Even ignoring Obamacare’s role in the price fluctuations, our untenable health care system is one of the most significant factors pushing struggling Americans toward governmental systems that promise a free lunch.
But if voters on either side of the aisle value the economic freedom that underpins the American way of life, we must turn to free-market alternatives to plug the worst holes in our health care system — immediately.
Consider the potential impact of two changes implemented by the Trump administration: Expanding short-term health plans and expanding association health plans.
As their name suggests, short-term health plans are designed to bridge gaps in coverage. They cover only a select subset of care, often foregoing coverage for procedures that cost insurance companies the most, such as maternity care and chronic disease management. Consequently, short-term health plans are far less expensive than those currently offered on Affordable Care Act exchanges.
Premiums for people age 30-50 are $352 less per month, on average, than a Bronze ACA plan, for example.
As average annual premium costs nearly doubled over a decade, many Americans elected to switch to cheaper short-term plans. In response, the Obama administration capped short-term plan length at three months in order to force consumers onto the ACA exchanges. Those who were least able to pay had to make a choice: Purchase high-cost individual insurance, or renew their health coverage four times a year.
Since many short term plans don’t accept patients with pre-existing conditions, the change was dire for those who received a diagnosis rendering them ineligible to renew their coverage in the middle of the year.
President Donald Trump’s proposed rule, which is expected to be finalized soon, removes the three-month cap to allow short-term plans to last for 364 days. In the 1,356 counties served by only one ACA insurer, the policy will inject much-needed alternatives into otherwise monopolized markets. In the rest of the country, greater choice means consumers are allowed to purchase plans they can actually afford.

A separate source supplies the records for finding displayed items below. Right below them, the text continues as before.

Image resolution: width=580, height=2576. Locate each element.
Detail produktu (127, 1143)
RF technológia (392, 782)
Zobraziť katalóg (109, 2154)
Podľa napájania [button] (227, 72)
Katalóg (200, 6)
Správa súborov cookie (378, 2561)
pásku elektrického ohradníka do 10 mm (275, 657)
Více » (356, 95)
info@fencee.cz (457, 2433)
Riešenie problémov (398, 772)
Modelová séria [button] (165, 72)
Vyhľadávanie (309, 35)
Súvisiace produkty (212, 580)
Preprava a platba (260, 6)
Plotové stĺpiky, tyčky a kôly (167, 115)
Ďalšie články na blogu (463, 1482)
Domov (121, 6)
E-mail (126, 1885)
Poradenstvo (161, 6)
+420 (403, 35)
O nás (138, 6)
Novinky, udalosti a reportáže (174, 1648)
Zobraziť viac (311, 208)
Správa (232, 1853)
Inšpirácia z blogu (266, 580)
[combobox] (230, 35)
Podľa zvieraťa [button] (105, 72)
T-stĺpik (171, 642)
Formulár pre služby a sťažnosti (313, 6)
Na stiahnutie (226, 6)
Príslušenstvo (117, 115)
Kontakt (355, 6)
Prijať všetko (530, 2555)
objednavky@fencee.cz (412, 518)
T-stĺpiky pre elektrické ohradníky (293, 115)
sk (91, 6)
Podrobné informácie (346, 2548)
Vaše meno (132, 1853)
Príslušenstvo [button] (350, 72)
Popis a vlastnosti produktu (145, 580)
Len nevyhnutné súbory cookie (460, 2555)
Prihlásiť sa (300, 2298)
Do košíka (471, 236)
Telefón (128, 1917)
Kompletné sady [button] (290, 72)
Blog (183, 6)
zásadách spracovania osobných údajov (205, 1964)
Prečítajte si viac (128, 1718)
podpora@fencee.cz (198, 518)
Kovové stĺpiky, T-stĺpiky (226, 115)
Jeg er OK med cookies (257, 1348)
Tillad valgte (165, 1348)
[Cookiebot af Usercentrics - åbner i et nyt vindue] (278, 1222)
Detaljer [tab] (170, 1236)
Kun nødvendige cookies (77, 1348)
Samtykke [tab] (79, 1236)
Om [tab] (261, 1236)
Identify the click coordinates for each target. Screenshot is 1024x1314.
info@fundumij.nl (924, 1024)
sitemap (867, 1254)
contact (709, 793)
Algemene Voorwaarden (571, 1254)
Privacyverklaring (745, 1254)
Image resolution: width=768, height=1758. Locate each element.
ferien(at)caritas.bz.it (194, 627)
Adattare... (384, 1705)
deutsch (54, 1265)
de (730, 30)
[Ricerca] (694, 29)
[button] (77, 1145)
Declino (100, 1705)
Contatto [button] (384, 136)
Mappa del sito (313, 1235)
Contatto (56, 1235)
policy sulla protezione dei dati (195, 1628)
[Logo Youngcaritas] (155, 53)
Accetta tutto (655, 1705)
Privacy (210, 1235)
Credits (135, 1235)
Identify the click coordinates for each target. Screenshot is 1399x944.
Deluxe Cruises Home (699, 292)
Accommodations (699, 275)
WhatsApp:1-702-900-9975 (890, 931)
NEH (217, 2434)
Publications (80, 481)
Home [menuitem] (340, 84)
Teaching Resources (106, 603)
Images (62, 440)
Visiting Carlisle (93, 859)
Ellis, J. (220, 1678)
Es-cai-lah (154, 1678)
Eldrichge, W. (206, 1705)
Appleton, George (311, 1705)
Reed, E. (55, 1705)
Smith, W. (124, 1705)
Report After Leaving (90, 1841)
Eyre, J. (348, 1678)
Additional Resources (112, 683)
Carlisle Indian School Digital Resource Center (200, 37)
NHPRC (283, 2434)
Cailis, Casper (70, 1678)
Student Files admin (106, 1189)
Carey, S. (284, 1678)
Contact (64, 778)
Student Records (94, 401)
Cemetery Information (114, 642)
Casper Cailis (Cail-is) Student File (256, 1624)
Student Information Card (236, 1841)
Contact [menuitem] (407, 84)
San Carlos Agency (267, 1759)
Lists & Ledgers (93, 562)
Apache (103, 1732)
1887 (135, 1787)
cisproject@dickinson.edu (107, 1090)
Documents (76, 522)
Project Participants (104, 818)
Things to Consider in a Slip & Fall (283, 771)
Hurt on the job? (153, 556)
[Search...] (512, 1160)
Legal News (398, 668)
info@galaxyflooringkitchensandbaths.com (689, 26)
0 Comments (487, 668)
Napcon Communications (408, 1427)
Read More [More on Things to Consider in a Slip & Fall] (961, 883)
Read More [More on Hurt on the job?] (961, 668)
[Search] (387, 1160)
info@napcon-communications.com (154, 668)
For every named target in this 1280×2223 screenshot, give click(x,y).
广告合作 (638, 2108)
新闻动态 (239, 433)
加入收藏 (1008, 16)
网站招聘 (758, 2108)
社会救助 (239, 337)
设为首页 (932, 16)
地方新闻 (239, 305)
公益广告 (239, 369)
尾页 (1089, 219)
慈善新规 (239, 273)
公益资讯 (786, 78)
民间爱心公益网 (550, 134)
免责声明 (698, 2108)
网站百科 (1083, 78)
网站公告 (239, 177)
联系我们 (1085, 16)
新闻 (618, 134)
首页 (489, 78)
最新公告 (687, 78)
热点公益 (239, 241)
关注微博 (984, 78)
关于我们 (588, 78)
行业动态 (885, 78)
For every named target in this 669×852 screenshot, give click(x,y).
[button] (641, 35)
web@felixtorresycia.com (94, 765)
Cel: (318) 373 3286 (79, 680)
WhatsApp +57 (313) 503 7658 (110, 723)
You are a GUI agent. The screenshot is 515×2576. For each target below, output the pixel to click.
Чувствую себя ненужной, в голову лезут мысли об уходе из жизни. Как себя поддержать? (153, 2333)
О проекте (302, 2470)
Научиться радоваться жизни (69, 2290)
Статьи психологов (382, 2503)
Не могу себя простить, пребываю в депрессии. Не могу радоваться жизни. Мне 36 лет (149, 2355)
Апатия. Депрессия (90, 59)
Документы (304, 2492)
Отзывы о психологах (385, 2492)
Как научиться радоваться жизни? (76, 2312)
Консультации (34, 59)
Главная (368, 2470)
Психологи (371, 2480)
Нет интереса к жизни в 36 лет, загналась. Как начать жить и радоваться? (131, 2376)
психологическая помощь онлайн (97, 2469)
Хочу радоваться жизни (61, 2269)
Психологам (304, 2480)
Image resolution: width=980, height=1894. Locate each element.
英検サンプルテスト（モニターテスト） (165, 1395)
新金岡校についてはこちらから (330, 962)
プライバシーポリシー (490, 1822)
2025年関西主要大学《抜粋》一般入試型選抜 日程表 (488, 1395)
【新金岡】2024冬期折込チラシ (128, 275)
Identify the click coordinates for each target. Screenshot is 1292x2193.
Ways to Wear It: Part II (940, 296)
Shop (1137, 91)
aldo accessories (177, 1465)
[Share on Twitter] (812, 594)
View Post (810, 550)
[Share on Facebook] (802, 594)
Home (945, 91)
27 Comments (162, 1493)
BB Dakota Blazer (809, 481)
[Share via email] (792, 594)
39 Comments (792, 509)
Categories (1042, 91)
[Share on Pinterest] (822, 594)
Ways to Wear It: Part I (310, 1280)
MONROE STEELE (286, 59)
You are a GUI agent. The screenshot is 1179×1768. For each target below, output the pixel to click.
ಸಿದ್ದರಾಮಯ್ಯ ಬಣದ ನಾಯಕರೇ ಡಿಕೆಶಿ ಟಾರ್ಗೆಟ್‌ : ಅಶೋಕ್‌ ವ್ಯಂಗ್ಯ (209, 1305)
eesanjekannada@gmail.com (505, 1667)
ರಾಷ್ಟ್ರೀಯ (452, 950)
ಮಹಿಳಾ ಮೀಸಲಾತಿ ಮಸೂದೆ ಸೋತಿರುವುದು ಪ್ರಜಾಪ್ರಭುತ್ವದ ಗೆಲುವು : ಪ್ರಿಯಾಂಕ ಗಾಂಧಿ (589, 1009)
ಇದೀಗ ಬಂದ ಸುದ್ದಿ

Similarly, the federal government’s new rule on association health plans also invites greater consumer choice.
According to the U.S. Small Business Administration, small businesses employ 57.9 million Americans — almost half the domestic workforce. Under the current regulatory framework, individual businesses are prohibited from joining together to purchase group health plans in bulk at the same cost offered to large corporations. The artificial barrier to low-cost insurance virtually guarantees that small business owners and the individuals who work for them cannot get the best rates on their health plans.
Additionally, suppressed bargaining power meant premiums rose faster for individuals and small groups than it did for corporations. In fact, fewer than half of the domestic businesses employing between 10 and 24 people offered health insurance to their employees in 2015, down from 66 percent when President Barack Obama took office. In comparison, more than 99 percent of large corporations offered health insurance in both years.
Understandably, the cost of health care is consistently the number one concern for small business owners, topping even the fears brought on by competition from online retailers or bringing in more customers.
Association health plans allow small employers to band together to purchase the type of low-cost group health plans previously available only to large employers. By pooling the risk that any one worker will wind up sick, AHPs reduce the risk (and therefore, the cost) to insurers. It’s a free-market solution that results in a tangible benefit for close to 60 million Americans, and it comes without a dime of taxpayer support.
Warding off democratic socialism — or any ideology promoting fiscally unsustainable benefits on the taxpayers’ dime — should be a priority for all who value economic freedom. These free-market solutions poised to address the greatest weaknesses in our expensive health care system are a good start.
Will Coggin is the Director of Research for the Center for Consumer Freedom in Washington, D.C.